Required action:
If an entry below contains an image, drop the image and retype the rest exactly.

Extracted data:
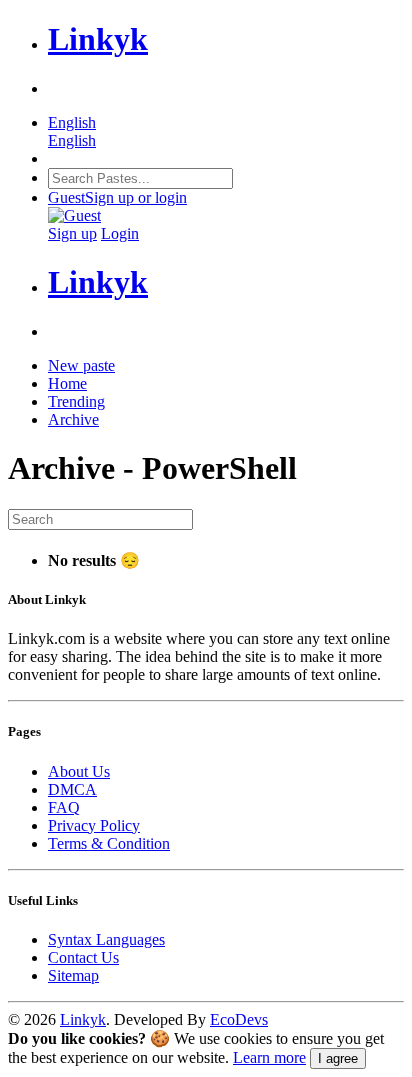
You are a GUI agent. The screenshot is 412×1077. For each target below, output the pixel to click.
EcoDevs (239, 1019)
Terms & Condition (109, 843)
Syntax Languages (106, 939)
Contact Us (83, 957)
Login (120, 233)
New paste (81, 365)
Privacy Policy (94, 825)
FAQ (64, 807)
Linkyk (83, 1019)
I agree (338, 1058)
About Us (79, 771)
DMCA (72, 789)
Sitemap (73, 975)
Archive (73, 419)
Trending (76, 401)
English (72, 140)
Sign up (72, 233)
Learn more (269, 1057)
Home (67, 383)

Task response:
You are a GUI agent. The screenshot is 412×1077. For each target below, output the pixel to click.
EcoDevs (239, 1019)
Terms & Condition (109, 843)
Syntax Languages (106, 939)
Contact Us (83, 957)
Login (120, 233)
New paste (81, 365)
Privacy Policy (94, 825)
FAQ (64, 807)
Linkyk (83, 1019)
I agree (338, 1058)
About Us (79, 771)
DMCA (72, 789)
Sitemap (73, 975)
Archive (73, 419)
Trending (76, 401)
English (72, 140)
Sign up (72, 233)
Learn more (269, 1057)
Home (67, 383)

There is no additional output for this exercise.